Oscar darlings, the Coen Brothers have found themselves in the Best Picture category yet again with A Serious Man, a film that didn’t get much attention or stars any bigwigs but made a mark and is also nominated for Best Original Screenplay. Along with the Coen’s, the sci-fi yet CNN-type District 9 also got nominated for Best Picture which proves you don’t need to use a lot of computer generated images to project an ideal for the future of film.
With the several nominations, there’s always snubs. For one, Eastwood was overlooked in his directing for Invictus. It was a great movie full of endurance of the human spirit and it was a hearty yet vigorous film. In the Best Picture category, some believed the Academy should have learnt from last year with a film like The Dark Knight being nominated and hoping this year would have seen Star Trek as a contender for Best Picture. Another film missed out on was Where The Wild Things Are; a film that created much buzz and hype for the past few years but came up with nothing as per the Academy’s liking.

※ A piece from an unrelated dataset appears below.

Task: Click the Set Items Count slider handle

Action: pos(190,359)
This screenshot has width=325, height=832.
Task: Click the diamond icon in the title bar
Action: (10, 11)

Two films that some argue could have been part of the Academy Award nominations this year in some way could have been either It’s Complicated or The Hangover; both hilarious films in their own right. However, since the Academy is so reserved and customary to more subdued films, it’ll be hard to break the mould and somehow add comedy into the mix and this year definitely isn’t the year that change will take place. A big snub some disputed was Tobey Maguire’s portrayal of a soldier back home in Brothers and Viggo Mortensen’s role in The Road.
Marion Cotillard was skipped over as well for her performance in the film, Nine. She portrayed a wife who was cheated on by her film director husband and played her role with such an emotional truth and raw vulnerability. The French film, Coco Avant Chanel starring Audrey Tautou only received an Academy Award nomination for Best Costume Design, when in actuality, Tautou’s role garnered much acclaim and attention but not enough to earn her a nomination for Best Actress.
In the Best Animated Film category, some wonder where Ponyo went and the summer hit, Cloudy with a Chance of Meatballs.
Now, no matter which way you look at it, film is an art form that we all interpret and no matter who wins or what movie is declared the Best Picture, it’s what we value and cherish that means most. What we take out of watching films is more valuable to us an audience and like a painting, we all observe something different and grasp another form of understanding life through the magic of film.
Francis Ford Coppola said it best when he said, “I think cinema, movies, and magic have always been closely associated. The very earliest people who made film were magicians.”
The 82nd Annual Academy Awards hosted by Alec Baldwin and Steven Martin airs March 7th at 8pm ET on ABC, check your local listings.